Document text »
▽
Not much unfortunately. It tells that GRUB wasn't able to boot Linux. We can't tell more than that without further details.

There are ext2, 3, 4 or other file formats for Linux, which one is to choose from and why?

Go with ext4. It's the most modern one, most reliable and backwards-compatible. It's more resilient against data loss and fragmentation.

You could use ext2 for a read-only "filesystem device" or an embedded device where storage and performance is too limited to keep an ext4 driver in kernel. ext3 doesn't have many uses nowadays, it was a good improvement over ext2 but ext4 is better in every way if ext3 makes more sense than ext2 in your application (ie. almost always).

what and how to decide directory /, /root and /boot?

Use your preferred partition for /.

You don't need a separate /boot, it can live inside / just as well. An exception would be a situation where you want to fully encrypt / without LVM, in that case having /boot on a separate unencrypted partition makes the setup easier and more convenient. It's an unconventional setup though and if you choose to install with encryption, Ubuntu will implicitly use LVM, so this doesn't apply.

I can't see why you would need a separate /root.

How to allocate swap in term of size-wise?

Don't. Ubuntu 18.04 and later automatically create a file-based swap on /.

anything else in particular that I need to know to install Ubuntu in separate disk w/o interfering the other system? any proper guide?

It should Just Work™. Ubuntu uses pretty sane defaults. Don't complicate stuff too much and it will be smooth sailing.
△
Data provided »
▽
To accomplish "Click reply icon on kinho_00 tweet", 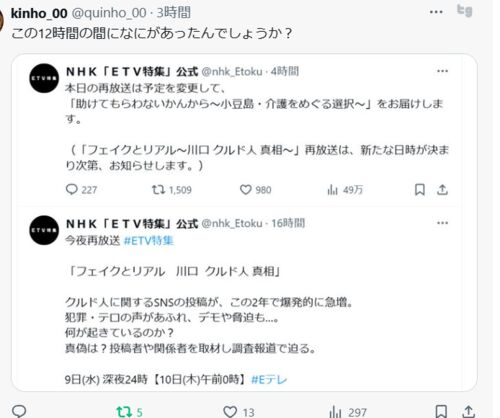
△
Your objective » Name every Linux filesystem type that the Ubuntu installation text mentions by name.

Response to the task » ext2, ext3, ext4